As part of the eternal quest within the realm of retrocomputing, storage devices can be one of the most challenging, especially when it comes to firmly obsolete hard drives, such as the CDC Finch drive. This compact 8″ HDD replaced the previous 14″ models with a form factor that was decidedly more portable. These Finch drives being 1980s technology that got run pretty hard before their retirement, it’s little wonder that they’d end up on the repair bench over at [Usagi Electric]

A CDC Finch hard disk drive, available in 8 to 32 MB for all your data storage needs. (Credit: Usage Electric)
A CDC Finch hard disk drive, available in 8 to 32 MB for all your data storage needs. (Credit: Usage Electric)
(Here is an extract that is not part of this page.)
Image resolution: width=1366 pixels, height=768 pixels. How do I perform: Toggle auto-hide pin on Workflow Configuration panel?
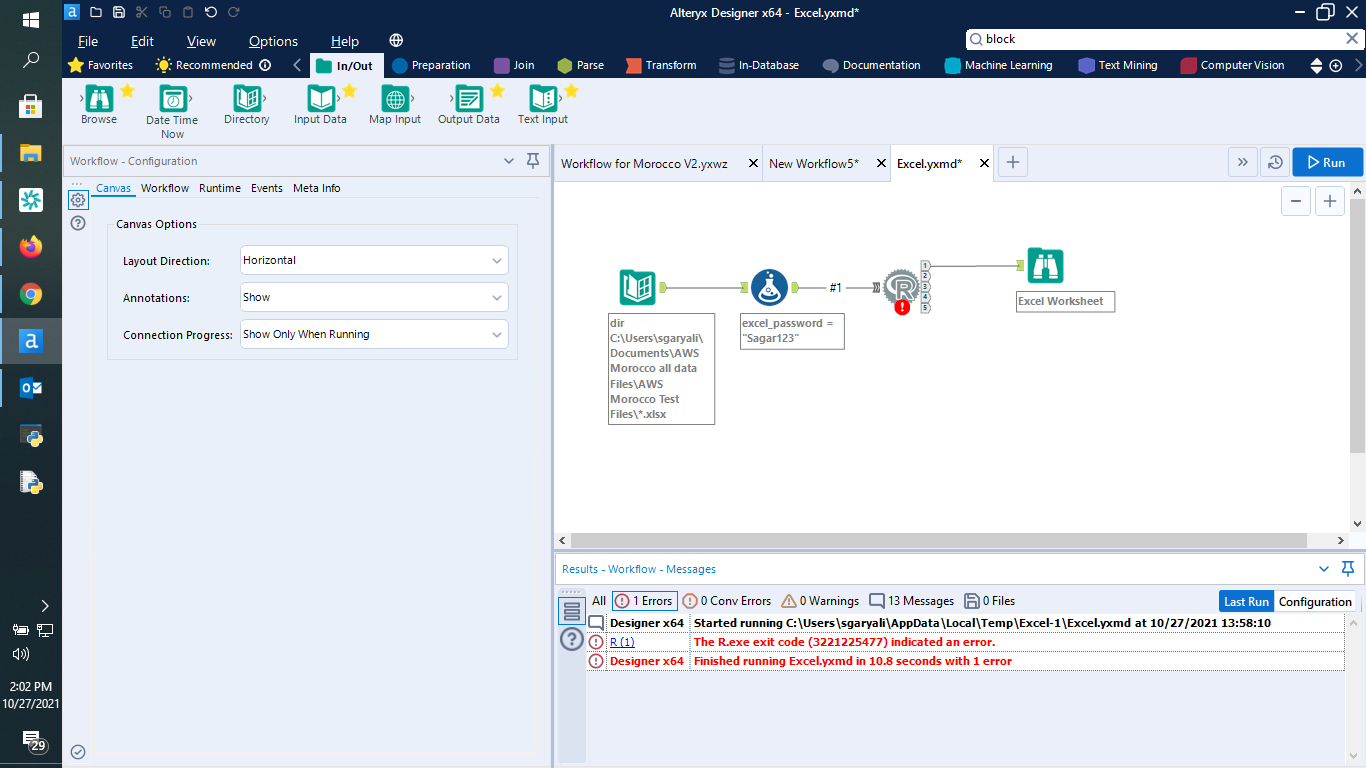click(x=532, y=160)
Introduced in the early 1980s, the CDC Model 9410 Finch drive was unlike its 14″ predecessors in that it is a sealed unit, with maintenance-free air filtration. With the 14″ models you’d have both fixed and swappable platters, with far less consideration for dust exposure. This makes these Finch drives more touchy to work on, not unlike HDDs today, and adds to the excitement when repairing one of these old drives.

In this video, two differently broken Finch drives are discussed. Both appear to have an issue on the controller board, with one not responding to communications on the interface, while the other featuring a dead short on the interface pins. The first drive was brought back to life by replacing a dead SN75110 line driver IC, as well as a dead 7818 voltage regulator that was only outputting a sad 0.3 V.

Unfortunately, after half an hour of uptime and in the process of dumping data the drive errored out with a Not Ready, indicating that there are further issues on the controller board to fix. The good news here is that the platters appear to be pretty robust, but the controller boards on these old drives tend to develop issues over the years, something which will be further explored in upcoming videos.

17 thoughts on “Reviving An 8-Inch Hard Drive From The 1980s

  1. I really like his restoration of the Centurion and all the information he gives. I hope he advances with the other, drum memory machines, too, exciting technology. I am amazed at how robust they were.

  2. I’m pretty sure the [markup] around names on Hackaday is a cognitive markup, so we know what we’re reading is a name. It’s important when names can be internet pseudonyms, uncapitalised, “foreign”, or in other ways unusual. If you see “this thing by John Smith” you probably know what you’re dealing with, but if you see “this thing by nerfherding” you might not know, so it’s rendered “this thing by [nerfherding]”.

  3. Back in the day, we made a bathroom/hall pass out of one of the platters from one of these in Electronics class when we had a mini-mainframe donated to the department. I got a really nice Lambda power supply out of that machine. Only recently failed.

    1. One of my profs had a collection of head crashed and otherwise F-ed up old school mainframe 24 inch platters on his wall, from disassembled removable packs. Packrat!

      A few of them still stunk.
      But less then the average undergrad in August, different material burning.

      1. When I was at Edinburgh Uni, the Computer Science machine room had a series of jagged holes in the plasterboard wall at about chest height. Apparently from a hard drive that decided to “let go”.

        At home I’ve got a 19″ rack mount 700MB drive, it spins up, but I need to make an interface for it, probably with 5V TTL compatible level shifters and an RPi or similar. Then we can see if there’s any ’80’s pr0n on there!

  4. Back in the 80s i had to rebuild crashed CDC drives we used in our NCR grocery store systems. Long days. However, the inverse of the articles’ title was true for lots of us early computer technogeeks way back when…. “In The 80s… Reviving a Hard Drive”. The worst was the Rodine or “rodent” drives… crashed if you looked at them cross-eyed. Many of us in our computer club at meetings would have stories about long days reformating/reloading/locking out bad sectors. Most of them were from us BBS sysadmins.